- Problem to solve -
Could the entries below be retyped exactly and in full?

[[ Records provided open ]]

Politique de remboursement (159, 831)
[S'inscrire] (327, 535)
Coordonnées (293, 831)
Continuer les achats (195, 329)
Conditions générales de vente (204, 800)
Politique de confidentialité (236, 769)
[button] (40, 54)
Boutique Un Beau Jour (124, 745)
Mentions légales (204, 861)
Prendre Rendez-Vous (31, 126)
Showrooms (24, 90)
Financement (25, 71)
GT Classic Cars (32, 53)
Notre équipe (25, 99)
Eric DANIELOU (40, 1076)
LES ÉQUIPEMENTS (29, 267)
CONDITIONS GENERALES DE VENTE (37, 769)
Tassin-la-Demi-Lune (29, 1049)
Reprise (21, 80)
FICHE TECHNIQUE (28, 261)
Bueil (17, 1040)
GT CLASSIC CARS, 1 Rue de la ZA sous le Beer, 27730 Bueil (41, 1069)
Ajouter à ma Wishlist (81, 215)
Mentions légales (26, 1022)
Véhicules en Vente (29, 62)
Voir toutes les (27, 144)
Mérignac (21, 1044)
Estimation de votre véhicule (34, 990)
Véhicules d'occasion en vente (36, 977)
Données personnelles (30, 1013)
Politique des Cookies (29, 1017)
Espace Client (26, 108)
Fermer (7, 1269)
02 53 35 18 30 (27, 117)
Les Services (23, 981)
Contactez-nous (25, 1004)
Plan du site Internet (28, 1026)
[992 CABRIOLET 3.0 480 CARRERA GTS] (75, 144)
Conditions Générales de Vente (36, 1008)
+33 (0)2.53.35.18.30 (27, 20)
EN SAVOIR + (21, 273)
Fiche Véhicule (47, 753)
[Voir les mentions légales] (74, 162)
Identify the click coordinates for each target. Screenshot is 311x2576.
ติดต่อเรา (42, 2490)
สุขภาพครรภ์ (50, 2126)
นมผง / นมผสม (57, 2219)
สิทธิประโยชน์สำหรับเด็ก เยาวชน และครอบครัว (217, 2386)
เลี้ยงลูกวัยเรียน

[[ Records provided closed ]]

- Solved exercise -
Politique de remboursement (159, 831)
[S'inscrire] (327, 535)
Coordonnées (293, 831)
Continuer les achats (195, 329)
Conditions générales de vente (204, 800)
Politique de confidentialité (236, 769)
[button] (40, 54)
Boutique Un Beau Jour (124, 745)
Mentions légales (204, 861)
Prendre Rendez-Vous (31, 126)
Showrooms (24, 90)
Financement (25, 71)
GT Classic Cars (32, 53)
Notre équipe (25, 99)
Eric DANIELOU (40, 1076)
LES ÉQUIPEMENTS (29, 267)
CONDITIONS GENERALES DE VENTE (37, 769)
Tassin-la-Demi-Lune (29, 1049)
Reprise (21, 80)
FICHE TECHNIQUE (28, 261)
Bueil (17, 1040)
GT CLASSIC CARS, 1 Rue de la ZA sous le Beer, 27730 Bueil (41, 1069)
Ajouter à ma Wishlist (81, 215)
Mentions légales (26, 1022)
Véhicules en Vente (29, 62)
Voir toutes les (27, 144)
Mérignac (21, 1044)
Estimation de votre véhicule (34, 990)
Véhicules d'occasion en vente (36, 977)
Données personnelles (30, 1013)
Politique des Cookies (29, 1017)
Espace Client (26, 108)
Fermer (7, 1269)
02 53 35 18 30 (27, 117)
Les Services (23, 981)
Contactez-nous (25, 1004)
Plan du site Internet (28, 1026)
[992 CABRIOLET 3.0 480 CARRERA GTS] (75, 144)
Conditions Générales de Vente (36, 1008)
+33 (0)2.53.35.18.30 (27, 20)
EN SAVOIR + (21, 273)
Fiche Véhicule (47, 753)
[Voir les mentions légales] (74, 162)
Identify the click coordinates for each target. Screenshot is 311x2576.
ติดต่อเรา (42, 2490)
สุขภาพครรภ์ (50, 2126)
นมผง / นมผสม (57, 2219)
สิทธิประโยชน์สำหรับเด็ก เยาวชน และครอบครัว (217, 2386)
เลี้ยงลูกวัยเรียน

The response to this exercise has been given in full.